Abstract

Presented in a question-and-answer form this article discusses: the availability of necessary tools for tackling parasite resistance to drugs and mosquito resistance to insecticides; the effectiveness of the Roll Back Malaria horizontal program; the accuracy of malaria control strategies; and the probability of the Roll Back Malaria program’s controlling malaria in 2010 and 2025. It is projected that in 2010 over 80% of the population in every village in malarious areas of Africa will be sleeping under insecticide-impregnated mosquito nets every night. Fever clinics with effective antimalarial drugs will exist within 5 km of 80% of the villages. However the strategies of patient management selective treatment and chemoprophylaxis during pregnancy bednet distribution and epidemic containment will have little long-term impact on transmission.
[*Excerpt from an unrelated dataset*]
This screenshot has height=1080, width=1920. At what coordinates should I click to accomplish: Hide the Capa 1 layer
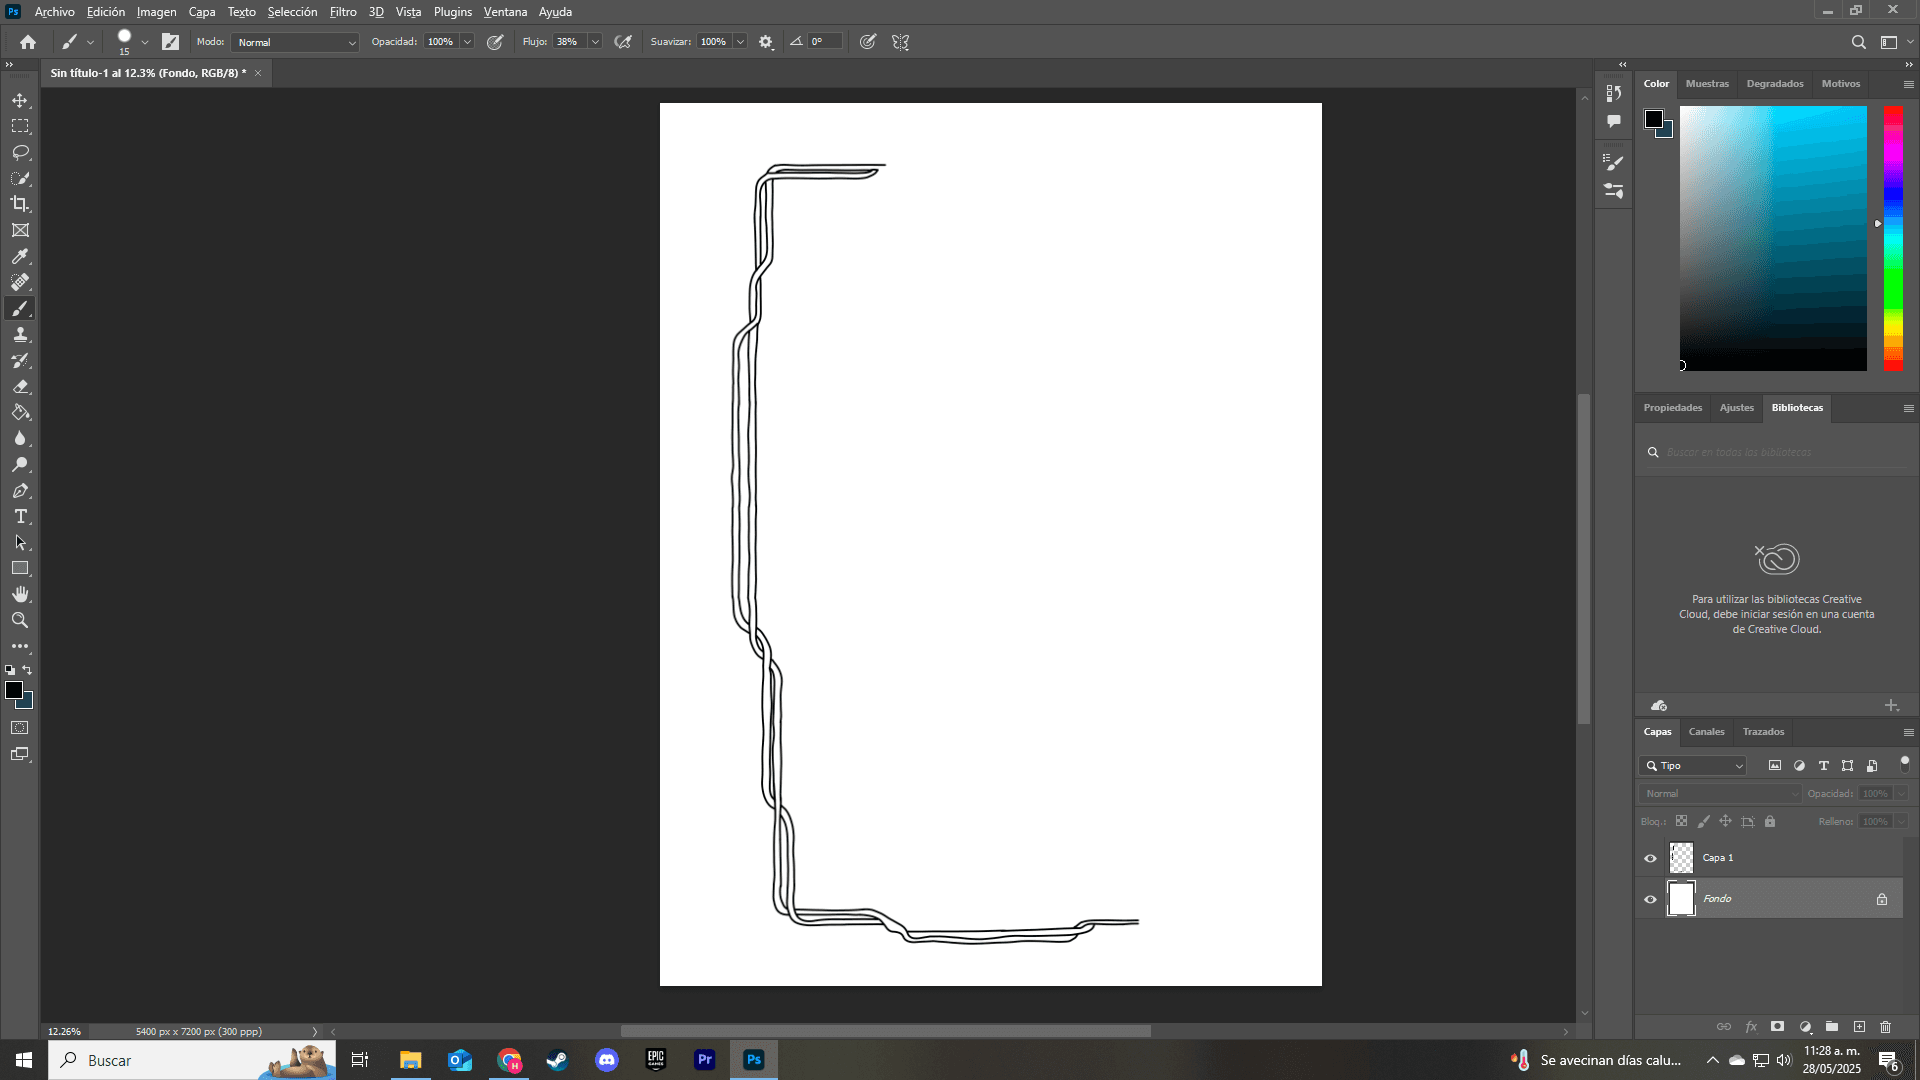(x=1650, y=858)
In 2025 over 90% of persons in rural malarious areas will be sleeping under long-duration insecticide-impregnated bed nets and using insecticide-impregnated clothing and soap with effective nontoxic insect repellents. Malarial first-line therapy chloroquine and pyrimethamine-sulfadoxine will be replaced by new low-cost antimalarial drugs. New treatment and prevention interventions will be existent through the use of improved genetic understanding of mosquitoes parasites and human susceptibility to malaria.